Großeinsatz in München-Bogenhausen: SEK überwältigt bewaffneten Mann mit Grillgabel und Messer
Am Sonntagmorgen, dem 22. März 2026, kam es in München-Bogenhausen zu einem dramatischen Polizeieinsatz. Gegen 7.25 Uhr beobachteten Zeugen einen 26-jährigen Mann, der in der Daglfinger Straße mit einer Grillgabel und einem Messer in den Händen umherlief. Der Münchner wirkte psychisch labil und murmelte wirres Zeug, was die Anwohner sofort veranlasste, den Polizeinotruf zu verständigen.
Massiver Polizeiaufgebot mit Spezialeinheit
Die Einsatzzentrale des Polizeipräsidiums reagierte umgehend und schickte ein massives Aufgebot an die Adresse. Insgesamt rückten rund 15 Streifen sowie eine Spezialeinheit, das Spezialeinsatzkommando (SEK), aus. Die SEK-Beamten waren zum Schutz vor Messerangriffen mit speziellen Kettenhemden ausgestattet, was die Ernsthaftigkeit der Lage unterstrich.
Der bewaffnete Mann reagierte trotz mehrfacher Ansprachen durch die Beamten nicht auf die Aufforderungen, die Waffen auf den Boden zu legen. Daraufhin überwältigte das SEK den Verdächtigen, der gefesselt und abgeführt wurde. Eine Polizeisprecherin bestätigte, dass der 26-Jährige aufgrund seines gefährlichen Verhaltens überwältigt werden musste.
Einweisung in die Psychiatrie und weitere Ermittlungen
Der Münchner wurde nach dem Einsatz wegen Fremd- und Eigengefährdung in eine Psychiatrie eingewiesen. Das Kommissariat 14 hat die weiteren Ermittlungen in diesem Fall übernommen, um die Hintergründe des Vorfalls aufzuklären.
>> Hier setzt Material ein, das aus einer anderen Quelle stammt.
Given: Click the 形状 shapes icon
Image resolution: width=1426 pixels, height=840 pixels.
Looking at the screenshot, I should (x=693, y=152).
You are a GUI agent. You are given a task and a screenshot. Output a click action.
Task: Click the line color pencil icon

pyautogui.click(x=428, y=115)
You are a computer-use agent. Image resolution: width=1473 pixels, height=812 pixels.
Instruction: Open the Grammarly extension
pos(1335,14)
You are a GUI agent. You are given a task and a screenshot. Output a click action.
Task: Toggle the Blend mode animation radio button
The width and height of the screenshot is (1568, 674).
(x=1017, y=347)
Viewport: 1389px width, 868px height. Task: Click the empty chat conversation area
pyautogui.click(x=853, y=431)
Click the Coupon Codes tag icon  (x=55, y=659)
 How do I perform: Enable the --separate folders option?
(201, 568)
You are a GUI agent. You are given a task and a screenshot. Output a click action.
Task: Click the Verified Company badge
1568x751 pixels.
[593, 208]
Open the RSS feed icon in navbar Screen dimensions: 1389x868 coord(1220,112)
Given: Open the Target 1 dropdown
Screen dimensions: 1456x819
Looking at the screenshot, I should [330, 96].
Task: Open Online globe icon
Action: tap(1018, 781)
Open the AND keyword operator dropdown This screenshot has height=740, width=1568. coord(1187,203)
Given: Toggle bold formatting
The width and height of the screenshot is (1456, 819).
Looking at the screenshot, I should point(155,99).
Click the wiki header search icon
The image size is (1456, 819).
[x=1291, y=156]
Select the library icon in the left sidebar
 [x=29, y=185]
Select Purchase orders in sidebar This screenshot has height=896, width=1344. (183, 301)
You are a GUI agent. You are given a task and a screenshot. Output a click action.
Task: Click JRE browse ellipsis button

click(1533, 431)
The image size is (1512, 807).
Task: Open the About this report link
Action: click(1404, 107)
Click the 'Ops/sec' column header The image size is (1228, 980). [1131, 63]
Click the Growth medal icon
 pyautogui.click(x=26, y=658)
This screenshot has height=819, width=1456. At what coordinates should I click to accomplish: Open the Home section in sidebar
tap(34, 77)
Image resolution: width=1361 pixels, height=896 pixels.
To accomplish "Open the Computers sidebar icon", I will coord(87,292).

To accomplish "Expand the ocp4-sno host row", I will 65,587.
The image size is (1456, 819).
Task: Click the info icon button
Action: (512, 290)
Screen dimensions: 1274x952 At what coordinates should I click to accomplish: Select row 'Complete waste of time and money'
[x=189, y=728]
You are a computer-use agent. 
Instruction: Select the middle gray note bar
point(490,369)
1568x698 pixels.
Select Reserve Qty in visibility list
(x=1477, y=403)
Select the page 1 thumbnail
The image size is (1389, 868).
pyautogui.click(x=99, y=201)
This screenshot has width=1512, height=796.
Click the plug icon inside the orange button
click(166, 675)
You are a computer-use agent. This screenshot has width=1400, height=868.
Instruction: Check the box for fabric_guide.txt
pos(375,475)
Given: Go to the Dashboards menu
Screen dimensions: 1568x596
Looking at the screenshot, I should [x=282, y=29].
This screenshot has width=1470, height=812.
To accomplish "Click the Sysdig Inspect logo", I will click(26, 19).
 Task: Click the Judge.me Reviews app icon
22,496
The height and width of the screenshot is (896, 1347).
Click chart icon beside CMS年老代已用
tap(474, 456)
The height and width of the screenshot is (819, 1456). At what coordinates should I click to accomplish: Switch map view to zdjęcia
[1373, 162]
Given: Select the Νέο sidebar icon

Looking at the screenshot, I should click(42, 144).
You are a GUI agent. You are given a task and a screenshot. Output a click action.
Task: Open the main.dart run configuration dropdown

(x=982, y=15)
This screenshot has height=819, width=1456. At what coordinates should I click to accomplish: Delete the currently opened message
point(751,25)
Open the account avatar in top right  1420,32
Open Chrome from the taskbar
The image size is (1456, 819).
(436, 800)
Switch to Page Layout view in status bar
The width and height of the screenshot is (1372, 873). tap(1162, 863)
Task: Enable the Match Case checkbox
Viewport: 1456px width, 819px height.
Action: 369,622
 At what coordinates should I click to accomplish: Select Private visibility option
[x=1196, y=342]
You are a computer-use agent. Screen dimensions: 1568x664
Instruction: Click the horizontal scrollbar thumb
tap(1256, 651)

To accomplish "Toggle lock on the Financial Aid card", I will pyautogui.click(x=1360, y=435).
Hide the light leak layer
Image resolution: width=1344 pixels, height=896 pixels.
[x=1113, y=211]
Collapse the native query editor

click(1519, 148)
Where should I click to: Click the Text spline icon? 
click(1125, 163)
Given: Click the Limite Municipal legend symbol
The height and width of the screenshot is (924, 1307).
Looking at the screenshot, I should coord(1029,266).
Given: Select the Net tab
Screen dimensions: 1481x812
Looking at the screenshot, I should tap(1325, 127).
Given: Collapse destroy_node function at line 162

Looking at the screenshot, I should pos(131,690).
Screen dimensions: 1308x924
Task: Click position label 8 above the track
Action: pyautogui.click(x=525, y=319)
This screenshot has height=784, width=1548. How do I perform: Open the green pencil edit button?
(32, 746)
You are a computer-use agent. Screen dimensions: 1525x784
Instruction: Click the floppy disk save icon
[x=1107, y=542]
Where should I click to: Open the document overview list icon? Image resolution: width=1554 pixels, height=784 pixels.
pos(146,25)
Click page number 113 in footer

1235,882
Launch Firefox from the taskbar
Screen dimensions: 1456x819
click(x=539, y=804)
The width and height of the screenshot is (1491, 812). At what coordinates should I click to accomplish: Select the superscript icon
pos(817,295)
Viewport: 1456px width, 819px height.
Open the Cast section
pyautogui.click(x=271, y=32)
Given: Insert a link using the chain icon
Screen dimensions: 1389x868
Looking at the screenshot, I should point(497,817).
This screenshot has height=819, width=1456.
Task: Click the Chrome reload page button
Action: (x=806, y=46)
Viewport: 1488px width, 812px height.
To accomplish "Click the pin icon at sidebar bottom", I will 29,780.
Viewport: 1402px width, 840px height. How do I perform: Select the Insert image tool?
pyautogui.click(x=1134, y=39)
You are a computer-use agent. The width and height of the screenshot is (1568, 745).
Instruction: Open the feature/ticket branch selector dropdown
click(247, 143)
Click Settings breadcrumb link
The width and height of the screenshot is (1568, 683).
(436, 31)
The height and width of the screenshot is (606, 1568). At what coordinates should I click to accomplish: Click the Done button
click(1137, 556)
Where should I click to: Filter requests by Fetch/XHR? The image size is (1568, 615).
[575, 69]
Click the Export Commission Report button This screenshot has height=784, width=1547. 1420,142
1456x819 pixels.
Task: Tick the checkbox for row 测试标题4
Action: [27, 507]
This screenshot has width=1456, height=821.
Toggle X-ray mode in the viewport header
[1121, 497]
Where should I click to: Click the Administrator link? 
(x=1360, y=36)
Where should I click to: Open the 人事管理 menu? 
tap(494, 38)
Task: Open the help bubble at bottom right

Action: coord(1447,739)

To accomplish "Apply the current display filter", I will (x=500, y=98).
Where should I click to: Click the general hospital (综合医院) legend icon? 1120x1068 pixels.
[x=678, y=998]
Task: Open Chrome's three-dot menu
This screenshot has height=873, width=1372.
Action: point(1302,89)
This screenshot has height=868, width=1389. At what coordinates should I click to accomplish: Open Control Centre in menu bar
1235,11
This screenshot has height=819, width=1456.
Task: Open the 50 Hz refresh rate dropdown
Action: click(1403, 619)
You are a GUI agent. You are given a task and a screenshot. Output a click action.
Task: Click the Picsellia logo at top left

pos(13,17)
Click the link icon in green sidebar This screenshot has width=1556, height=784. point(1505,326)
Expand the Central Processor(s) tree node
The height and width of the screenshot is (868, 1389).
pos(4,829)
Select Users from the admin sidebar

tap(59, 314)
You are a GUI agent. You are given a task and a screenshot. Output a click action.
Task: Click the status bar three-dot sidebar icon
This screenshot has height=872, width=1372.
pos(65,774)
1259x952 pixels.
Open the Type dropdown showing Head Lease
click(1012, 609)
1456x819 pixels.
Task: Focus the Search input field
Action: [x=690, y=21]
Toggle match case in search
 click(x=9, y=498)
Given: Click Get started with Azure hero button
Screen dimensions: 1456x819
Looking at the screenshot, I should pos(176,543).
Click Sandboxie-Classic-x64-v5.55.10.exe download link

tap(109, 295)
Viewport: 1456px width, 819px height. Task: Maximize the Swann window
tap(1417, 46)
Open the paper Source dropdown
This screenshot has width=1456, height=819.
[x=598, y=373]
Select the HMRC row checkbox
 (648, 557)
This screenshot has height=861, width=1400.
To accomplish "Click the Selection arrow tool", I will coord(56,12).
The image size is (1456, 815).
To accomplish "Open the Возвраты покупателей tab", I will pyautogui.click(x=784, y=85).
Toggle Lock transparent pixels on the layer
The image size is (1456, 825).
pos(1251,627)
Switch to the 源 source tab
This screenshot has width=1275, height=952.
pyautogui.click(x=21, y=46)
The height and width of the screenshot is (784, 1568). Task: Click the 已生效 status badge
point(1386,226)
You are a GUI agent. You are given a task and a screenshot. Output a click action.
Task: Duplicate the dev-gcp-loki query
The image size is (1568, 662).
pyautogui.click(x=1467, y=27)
Der Vorfall zeigt erneut die Herausforderungen, mit denen Polizei und Rettungskräfte bei Einsätzen mit psychisch auffälligen Personen konfrontiert sind.
Die schnelle Reaktion der Zeugen und der Polizei verhinderte möglicherweise Schlimmeres, doch der Einsatz unterstreicht die Notwendigkeit von speziellen Schutzmaßnahmen und geschultem Personal in solchen Situationen.